#### [What is needed]
Copy the lines exactly as they appear, starting with the first line of the records and ending with the line that contains "湖北大学 (317, 2197)".

┌─ Supplied records

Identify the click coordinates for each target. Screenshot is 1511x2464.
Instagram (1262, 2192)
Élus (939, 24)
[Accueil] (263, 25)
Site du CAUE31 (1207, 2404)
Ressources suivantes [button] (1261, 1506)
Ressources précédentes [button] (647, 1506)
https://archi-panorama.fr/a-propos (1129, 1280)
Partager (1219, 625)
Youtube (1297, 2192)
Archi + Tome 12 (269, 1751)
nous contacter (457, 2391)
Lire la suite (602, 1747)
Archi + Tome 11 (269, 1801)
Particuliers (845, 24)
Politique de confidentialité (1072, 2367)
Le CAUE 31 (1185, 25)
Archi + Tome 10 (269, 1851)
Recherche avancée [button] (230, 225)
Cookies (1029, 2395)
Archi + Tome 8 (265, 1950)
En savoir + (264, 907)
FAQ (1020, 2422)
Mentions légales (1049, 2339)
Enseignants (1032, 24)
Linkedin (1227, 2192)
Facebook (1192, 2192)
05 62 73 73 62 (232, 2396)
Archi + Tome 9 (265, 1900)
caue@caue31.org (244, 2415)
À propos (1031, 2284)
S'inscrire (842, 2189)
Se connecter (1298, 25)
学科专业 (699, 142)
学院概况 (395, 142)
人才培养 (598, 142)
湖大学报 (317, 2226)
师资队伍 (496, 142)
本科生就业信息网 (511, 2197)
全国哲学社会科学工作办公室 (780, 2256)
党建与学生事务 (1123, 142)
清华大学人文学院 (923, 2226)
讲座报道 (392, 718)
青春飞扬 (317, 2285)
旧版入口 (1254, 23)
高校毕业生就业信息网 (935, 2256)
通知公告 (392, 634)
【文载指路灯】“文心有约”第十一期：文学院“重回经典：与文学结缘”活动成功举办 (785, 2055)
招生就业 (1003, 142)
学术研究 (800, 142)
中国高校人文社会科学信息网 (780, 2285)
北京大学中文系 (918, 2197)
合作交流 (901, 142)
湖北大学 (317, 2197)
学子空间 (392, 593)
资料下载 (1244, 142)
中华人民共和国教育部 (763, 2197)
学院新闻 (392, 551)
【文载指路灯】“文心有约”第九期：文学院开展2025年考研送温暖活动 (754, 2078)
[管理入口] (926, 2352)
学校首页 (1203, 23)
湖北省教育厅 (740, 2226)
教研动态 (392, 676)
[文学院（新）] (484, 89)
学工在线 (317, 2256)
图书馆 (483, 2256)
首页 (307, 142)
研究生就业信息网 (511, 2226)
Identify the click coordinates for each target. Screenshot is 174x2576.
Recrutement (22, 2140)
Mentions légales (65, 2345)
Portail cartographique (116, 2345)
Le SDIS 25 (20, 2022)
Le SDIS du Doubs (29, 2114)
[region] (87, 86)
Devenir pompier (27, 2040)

└─

#### [Response area]
Identify the click coordinates for each target. Screenshot is 1511x2464.
Instagram (1262, 2192)
Élus (939, 24)
[Accueil] (263, 25)
Site du CAUE31 (1207, 2404)
Ressources suivantes [button] (1261, 1506)
Ressources précédentes [button] (647, 1506)
https://archi-panorama.fr/a-propos (1129, 1280)
Partager (1219, 625)
Youtube (1297, 2192)
Archi + Tome 12 (269, 1751)
nous contacter (457, 2391)
Lire la suite (602, 1747)
Archi + Tome 11 (269, 1801)
Particuliers (845, 24)
Politique de confidentialité (1072, 2367)
Le CAUE 31 (1185, 25)
Archi + Tome 10 (269, 1851)
Recherche avancée [button] (230, 225)
Cookies (1029, 2395)
Archi + Tome 8 (265, 1950)
En savoir + (264, 907)
FAQ (1020, 2422)
Mentions légales (1049, 2339)
Enseignants (1032, 24)
Linkedin (1227, 2192)
Facebook (1192, 2192)
05 62 73 73 62 (232, 2396)
Archi + Tome 9 (265, 1900)
caue@caue31.org (244, 2415)
À propos (1031, 2284)
S'inscrire (842, 2189)
Se connecter (1298, 25)
学科专业 (699, 142)
学院概况 (395, 142)
人才培养 (598, 142)
湖大学报 (317, 2226)
师资队伍 (496, 142)
本科生就业信息网 (511, 2197)
全国哲学社会科学工作办公室 (780, 2256)
党建与学生事务 (1123, 142)
清华大学人文学院 (923, 2226)
讲座报道 (392, 718)
青春飞扬 (317, 2285)
旧版入口 (1254, 23)
高校毕业生就业信息网 (935, 2256)
通知公告 (392, 634)
【文载指路灯】“文心有约”第十一期：文学院“重回经典：与文学结缘”活动成功举办 (785, 2055)
招生就业 (1003, 142)
学术研究 (800, 142)
中国高校人文社会科学信息网 (780, 2285)
北京大学中文系 (918, 2197)
合作交流 (901, 142)
湖北大学 (317, 2197)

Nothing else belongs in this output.